Spann already had heard the hoofbeats trailing away before Vern Wheeler began to stir. Spann gathered up the remaining clothes and personal effects he found around the line shack. He rolled them in Vern Wheeler’s bed. As Vern pushed himself to his knees, Spann pitched the roll at him. He drew the gun again and stood there holding it, letting Vern get a good look at it.

“I could kill you and swear you made me do it, Wheeler, but I won’t. You just go on and keep your mouth shut about that money. Mark it up to experience and your old man’s fence.”

Vern Wheeler got shakily to his feet. He touched a hand to his face and felt the stickiness of blood. He stared blankly at his hand, and the red smear that was on it. His eyes lifted to Spann. They were glazed by pain, but they held a writhing hatred.

“I’ll go, but don’t you forget me. I’ll be back, and one way or another, I’ll get my money.”

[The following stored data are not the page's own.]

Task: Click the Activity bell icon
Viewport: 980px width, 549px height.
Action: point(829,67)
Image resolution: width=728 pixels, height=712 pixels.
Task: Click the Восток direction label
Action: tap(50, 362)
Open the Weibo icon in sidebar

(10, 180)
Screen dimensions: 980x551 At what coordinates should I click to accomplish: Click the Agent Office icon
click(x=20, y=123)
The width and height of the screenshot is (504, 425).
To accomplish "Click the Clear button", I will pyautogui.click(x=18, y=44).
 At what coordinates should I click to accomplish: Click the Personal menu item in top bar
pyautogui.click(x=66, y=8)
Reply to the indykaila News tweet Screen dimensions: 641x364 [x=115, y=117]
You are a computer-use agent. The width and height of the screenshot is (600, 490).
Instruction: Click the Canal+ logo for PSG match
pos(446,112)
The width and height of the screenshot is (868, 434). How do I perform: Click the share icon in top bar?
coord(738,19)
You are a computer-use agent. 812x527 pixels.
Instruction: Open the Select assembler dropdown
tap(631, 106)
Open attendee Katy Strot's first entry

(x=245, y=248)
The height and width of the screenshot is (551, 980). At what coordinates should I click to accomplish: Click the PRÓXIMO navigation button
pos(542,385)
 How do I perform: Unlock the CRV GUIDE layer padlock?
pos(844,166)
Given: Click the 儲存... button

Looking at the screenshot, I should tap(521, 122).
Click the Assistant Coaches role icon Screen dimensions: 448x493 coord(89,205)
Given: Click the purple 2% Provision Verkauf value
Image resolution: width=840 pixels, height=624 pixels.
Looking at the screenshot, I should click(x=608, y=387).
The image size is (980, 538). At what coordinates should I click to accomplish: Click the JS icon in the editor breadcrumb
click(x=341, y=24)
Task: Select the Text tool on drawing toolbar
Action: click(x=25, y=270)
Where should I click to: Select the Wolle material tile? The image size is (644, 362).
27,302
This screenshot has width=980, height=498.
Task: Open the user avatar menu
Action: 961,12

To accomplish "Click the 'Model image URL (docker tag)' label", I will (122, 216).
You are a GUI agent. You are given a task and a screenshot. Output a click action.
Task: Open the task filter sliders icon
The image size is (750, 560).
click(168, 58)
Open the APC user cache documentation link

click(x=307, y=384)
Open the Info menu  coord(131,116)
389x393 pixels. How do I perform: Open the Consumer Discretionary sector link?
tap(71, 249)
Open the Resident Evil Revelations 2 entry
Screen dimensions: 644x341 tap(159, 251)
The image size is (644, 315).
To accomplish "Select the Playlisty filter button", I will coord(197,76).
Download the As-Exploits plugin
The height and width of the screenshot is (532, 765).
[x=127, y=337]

Spann watched him go, then reached in his pocket and touched the roll of greenbacks there. He felt like cursing himself, now that it was over. He had brought the money with the intention of paying young Wheeler. He didn’t know what had changed his mind. Some grasping impulse had driven him into a spur-of-the-moment decision, and once it was made, he could not back down. He realized now that it probably had been a mistake. He pulled his hand away from the money as if it had been hot. What was three hundred dollars to the man who might someday control the R Cross?

Archer Spann had been on his own most of his life. As a boy he had known much of hunger and desperation, and it hadn’t been many years since a dollar bill looked as big as a saddle blanket to him. The memory of those grim times still haunted him, still put a cold touch of fear in the pit of his stomach when he thought of them.

That, he realized, was what had prompted him to keep the money. In a man who yearned to be big, this was a deeply ingrained streak of littleness that he despised but could not purge from his soul.